ベトナム政府は、暗号資産の移転および取引に対し、取引金額を基準に0.1%の税を課す案を推進する。暗号資産取引を制度圏に取り込む試験事業の一環で、課税方式は既存の証券取引税制に類似する形で設計された。
7日、現地メディアのハノイ・タイムズによると、ベトナム財務省はこのほど暗号資産の取引・移転・売買に関する税制基準を盛り込んだ政令案を公表し、意見募集手続きに入った。案によれば、許可を受けたサービス提供者のプラットフォームを通じて暗号資産を移転する個人投資家は、取引1件ごとに取引金額の0.1%を個人所得税として納付しなければならない。
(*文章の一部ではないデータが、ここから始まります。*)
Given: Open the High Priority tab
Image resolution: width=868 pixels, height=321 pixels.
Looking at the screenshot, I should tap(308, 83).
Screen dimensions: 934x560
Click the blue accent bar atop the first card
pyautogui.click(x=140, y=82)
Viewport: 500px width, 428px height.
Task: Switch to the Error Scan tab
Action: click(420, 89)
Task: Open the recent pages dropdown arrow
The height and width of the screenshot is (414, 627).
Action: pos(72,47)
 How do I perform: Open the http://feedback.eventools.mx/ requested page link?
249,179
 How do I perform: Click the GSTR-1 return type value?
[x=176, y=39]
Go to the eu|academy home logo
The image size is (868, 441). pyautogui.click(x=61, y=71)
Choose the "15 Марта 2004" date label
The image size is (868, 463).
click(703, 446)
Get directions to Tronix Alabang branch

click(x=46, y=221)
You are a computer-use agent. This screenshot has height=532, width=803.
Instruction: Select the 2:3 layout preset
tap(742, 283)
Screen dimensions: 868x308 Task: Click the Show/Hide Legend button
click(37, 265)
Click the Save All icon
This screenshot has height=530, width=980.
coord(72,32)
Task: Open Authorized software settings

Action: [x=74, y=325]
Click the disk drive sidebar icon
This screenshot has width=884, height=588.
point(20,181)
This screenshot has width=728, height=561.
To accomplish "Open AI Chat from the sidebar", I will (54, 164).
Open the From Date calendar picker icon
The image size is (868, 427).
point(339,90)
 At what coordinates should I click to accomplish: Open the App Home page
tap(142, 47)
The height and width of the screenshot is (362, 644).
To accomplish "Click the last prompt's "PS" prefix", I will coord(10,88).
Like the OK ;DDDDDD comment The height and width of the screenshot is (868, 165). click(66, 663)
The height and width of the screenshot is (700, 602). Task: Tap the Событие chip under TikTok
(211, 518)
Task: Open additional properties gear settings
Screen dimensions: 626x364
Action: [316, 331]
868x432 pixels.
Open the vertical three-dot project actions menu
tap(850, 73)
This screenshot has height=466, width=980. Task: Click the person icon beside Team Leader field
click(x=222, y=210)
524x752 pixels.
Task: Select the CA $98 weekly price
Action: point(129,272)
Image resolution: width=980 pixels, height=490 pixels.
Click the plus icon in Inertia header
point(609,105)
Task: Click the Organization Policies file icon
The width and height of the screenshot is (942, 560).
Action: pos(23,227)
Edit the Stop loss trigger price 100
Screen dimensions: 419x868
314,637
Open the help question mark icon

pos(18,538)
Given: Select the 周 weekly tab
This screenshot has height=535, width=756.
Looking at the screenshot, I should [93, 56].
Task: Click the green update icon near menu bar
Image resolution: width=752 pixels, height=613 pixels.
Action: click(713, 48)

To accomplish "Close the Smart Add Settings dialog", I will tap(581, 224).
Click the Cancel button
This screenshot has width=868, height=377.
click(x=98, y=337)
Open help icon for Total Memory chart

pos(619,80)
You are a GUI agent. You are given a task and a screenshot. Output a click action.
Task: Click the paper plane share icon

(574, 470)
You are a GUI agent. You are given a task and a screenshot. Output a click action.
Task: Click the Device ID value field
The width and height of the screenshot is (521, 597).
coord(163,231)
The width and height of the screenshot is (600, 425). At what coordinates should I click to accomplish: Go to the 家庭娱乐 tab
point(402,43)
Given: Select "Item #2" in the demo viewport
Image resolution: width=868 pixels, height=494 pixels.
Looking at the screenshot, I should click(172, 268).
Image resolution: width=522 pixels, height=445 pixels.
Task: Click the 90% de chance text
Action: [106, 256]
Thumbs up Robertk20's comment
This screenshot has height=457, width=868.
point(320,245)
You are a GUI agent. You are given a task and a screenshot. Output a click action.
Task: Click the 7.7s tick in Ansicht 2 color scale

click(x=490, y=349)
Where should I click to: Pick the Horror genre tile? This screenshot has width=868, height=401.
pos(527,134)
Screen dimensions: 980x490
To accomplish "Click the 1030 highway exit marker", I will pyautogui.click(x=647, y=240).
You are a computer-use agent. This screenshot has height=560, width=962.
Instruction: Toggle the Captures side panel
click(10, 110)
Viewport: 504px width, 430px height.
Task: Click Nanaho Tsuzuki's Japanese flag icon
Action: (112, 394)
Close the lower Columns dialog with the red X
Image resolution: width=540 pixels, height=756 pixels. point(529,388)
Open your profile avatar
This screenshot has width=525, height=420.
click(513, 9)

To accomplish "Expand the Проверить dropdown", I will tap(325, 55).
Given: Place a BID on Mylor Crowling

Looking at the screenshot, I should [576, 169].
暗号資産の取引と移転は、付加価値税(VAT)の課税対象からは除外される。ただし、ベトナム国内に設立された法人が暗号資産の移転により得た所得には、法人税率20%が適用される。課税標準は、売却価格から購入価格と取引関連の直接費用を差し引いた金額として算定される。
ベトナム財務省は暗号資産を、暗号またはデジタル技術を用いて生成・発行・保管・移転されるデジタル資産と定義した。試験事業期間中、暗号資産の発行・取引・決済はすべてベトナムドンのみで行われなければならない。
ベトナムは昨年9月から暗号資産市場に対する長期的な試験運用に着手しており、同プログラムは2030年まで続く予定だ。試験範囲には暗号資産の発行および取引市場の運営、関連サービスの提供が含まれる。当局は安全性と透明性の確保、投資家保護を原則に、段階的な制度化を進める方針だ。
一方、デジタル資産取引所の設立要件も大幅に強化される。案によれば、取引所設立には最低資本金10兆ドン(約4億800万米ドル)が求められる。これは商業銀行の設立要件のおよそ3倍の水準だ。外国人投資家の持分保有上限は49%に制限される。